Mesajı Okuyun
Old 05-12-2011, 14:59   #6
Adli Tip

 
Varsayılan

T.C.
YARGITAY
9. HUKUK DAİRESİ
E. 2009/19305
K. 2010/16906
T. 8.6.2010

DAVA : Davacı, kıdem tazminatı, izin, ikramiye, yol parası ve alışveriş çeki alacağının ödetilmesi ödetilmesine karar verilmesini istemiştir. Yerel mahkeme, isteğin reddine karar verilmiştir. Hüküm süresi içinde duruşmalı olarak davacı avukatı tarafından temyiz edilmiş ise de; HUMK. nun 438.maddesi gereğince duruşma isteğinin miktardan reddine ve incelemenin evrak üzerinde yapılmasına karar verildikten sonra Tetkik Hakimi Ş.Çil tarafından düzenlenen rapor sunuldu, dosya incelendi, gereği konuşulup düşünüldü:

KARAR : 1- Dosyadaki yazılara toplanan delillerle kararın dayandığı kanuni gerektirici sebeplere göre, davacının aşağıdaki bendin kapsamı dışında kalan temyiz itirazları yerinde değildir.

2- Davacı işçi iş sözleşmesini haklı olarak feshettiğinin ileri sürerek kıdem tazminatı isteğinde bulunmuş, davalı işveren işçinin feshinin haklı nedene dayanmadığını savunmuştur. Mahkemece işverenin iş sözleşmesinde nakil yetkisinin bulunduğu ve işyerinin İstanbul Büyük Şehir Belediyesi sınırları dahilinde bir yere nakledildiği gerekçesiyle çalışma koşullarında işçi aleyhine değişikliğin kanıtlanamadığı gerekçesiyle isteğin reddine karar verilmiştir.

Kararı davacı vekili süresi içinde temyiz etmiştir.

Taraflar arasında imzalanan iş sözleşmesinde işverenin diğer işyerlerinde çalışmayı kabul ettiği hususu yazılı olsa da, çalışma koşullarında işçi aleyhine değişiklik olgusunun her bir somut olay yönünden değerlendirilmesi gerekir. İşverenin sözleşmeye dayalı değişiklik yetkileri sınırsız değildir.

Somut olayda davacı işçinin Kağıthane’de oturduğu ve Şişli’de faaliyette bulunan işyerinde 5 yılı aşkın süreyle çalıştığı anlaşılmaktadır. İşverence işe geliş ve gidişlerde servis hizmeti sağlanmamıştır. İşyeri Güngören’e taşınmış ve davacıdan bu yeni işyerinde çalışması istenmiştir. Davacı işçi de ikamet ettiği yere göre yeni işyerine 2 vasıta ile ulaşabileceğini, ayrıca 10 dakika kadar yürümesinin gerektiğini, sabah ve akşam ortalama 2 saatin yolda geçecek olması sebebiyle bu değişikliği kabul etmediğini bildirmiş ve iş sözleşmesini feshetmiştir.

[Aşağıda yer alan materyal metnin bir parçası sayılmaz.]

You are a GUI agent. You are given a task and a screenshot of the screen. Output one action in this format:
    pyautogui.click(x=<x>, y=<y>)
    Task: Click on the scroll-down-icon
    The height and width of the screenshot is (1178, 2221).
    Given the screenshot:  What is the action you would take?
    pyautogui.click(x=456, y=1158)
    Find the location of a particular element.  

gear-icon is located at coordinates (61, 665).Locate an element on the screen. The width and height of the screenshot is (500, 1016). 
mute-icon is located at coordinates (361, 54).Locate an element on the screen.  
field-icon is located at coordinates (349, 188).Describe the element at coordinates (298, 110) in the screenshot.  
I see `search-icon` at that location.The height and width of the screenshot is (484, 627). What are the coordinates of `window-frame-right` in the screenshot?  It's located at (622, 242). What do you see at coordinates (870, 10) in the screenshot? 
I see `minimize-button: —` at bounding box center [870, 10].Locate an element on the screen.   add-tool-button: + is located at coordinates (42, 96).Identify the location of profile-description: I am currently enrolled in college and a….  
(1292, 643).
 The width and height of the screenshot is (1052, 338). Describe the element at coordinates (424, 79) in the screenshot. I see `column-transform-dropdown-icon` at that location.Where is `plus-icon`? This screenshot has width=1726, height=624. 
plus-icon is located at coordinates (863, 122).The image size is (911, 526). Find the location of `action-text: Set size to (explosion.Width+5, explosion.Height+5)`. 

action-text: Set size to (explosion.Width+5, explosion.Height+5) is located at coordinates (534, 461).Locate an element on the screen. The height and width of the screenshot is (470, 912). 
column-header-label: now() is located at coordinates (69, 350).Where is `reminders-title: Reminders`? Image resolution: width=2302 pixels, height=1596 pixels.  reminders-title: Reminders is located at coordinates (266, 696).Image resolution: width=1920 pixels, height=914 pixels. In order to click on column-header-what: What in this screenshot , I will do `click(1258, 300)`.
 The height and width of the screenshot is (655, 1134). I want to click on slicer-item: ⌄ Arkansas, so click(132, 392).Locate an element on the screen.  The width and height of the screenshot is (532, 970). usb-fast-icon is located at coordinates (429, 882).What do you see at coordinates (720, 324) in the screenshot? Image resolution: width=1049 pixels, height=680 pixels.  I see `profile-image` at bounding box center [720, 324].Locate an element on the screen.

İşverence servis hizmetinin sağlanmadığı ve ancak bir vasıta için yol parasının verildiği dosya içeriği ile sabit olmakla, davacı işçi yönünden yapılan bu değişiklik çalışma koşullarında esaslı değişiklik niteliğindedir. Gerçekten davacı işçi bu değişiklik sonrasında işe gidiş ve gelişlerde çok daha uzun süreyi yolda geçirecek ve ayrıca bir vasıta parasını da ödeme zorunda kalacaktır. Bu durumda davacının iş sözleşmesini 4857 sayılı Yasanın 24/II ( f ) bendi haklı olarak feshettiği kabul edilmeli kıdem tazminatı isteğinin kabulüne karar verilmelidir. Mahkemece yazılı şekilde isteğin reddi hatalı olmuştur.


3- Davacı işçi izin ücreti isteğinde de bulunmuş, bilirkişi raporunda 2006 ve 2007 yılları için izin hesabı yapılmıştır. Mahkemece gerekçesiz olarak yıllık izin ücreti isteğinin de reddine karar verilmiştir.

Önemle belirtmek gerekir ki, Anayasa’nın 141. maddesinde, yargı kararlarının gerekçeli olarak yazılacağı açıklanmış, aynı zorunluluk HUMK. nun 388. maddesinde de düzenleme altına alınmıştır. Anılan yasal düzenlemede yargıcın, uyuşmazlık konusu olan olay hakkında tüm kanıtları toplaması, tartışması, bu kanıtlardan hangilerine değer vermediğinin nedeni, hangilerini üstün tuttuğunun dayanaklarını değerlendirdikten sonra bir sonuca varmasının zorunlu ve gerekli olduğu vurgulanmıştır. Böyle bir yöntemin izlenmesi durumunda ancak kararın gerekçeli olduğunun kabul edilebileceği sonucuna varılabilir. Hükmü kuran yargıcın böyle bir yöntemi izlemesi halinde maddi olgularla hüküm fıkrası arasında bir bağlantı kurulmuş olabilecektir. Ayrıca gerekçe sayesinde kararın doğruluğu denetlenmiş ve davanın yanları tatmin ve inandırılmış olacaktır. Tüm bunlardan başka ve en önemlisi adil bir yargılamanın yapıldığı sonucuna varılacaktır.

Mahkemece feshe dair değerlendirme yapılarak ve izin yönünden bir gerekçeye yer verilmeksizin isteğin reddine dair karar verilmesi de hatalı olup, kararın bu yönden de bozulması gerekmiştir.

SONUÇ : Temyiz olunan kararın yukarıda yazılı sebepten BOZULMASINA, peşin alınan temyiz harcının istek halinde ilgiliye iadesine, 08.06.2010 gününde oybirliği ile karar verildi.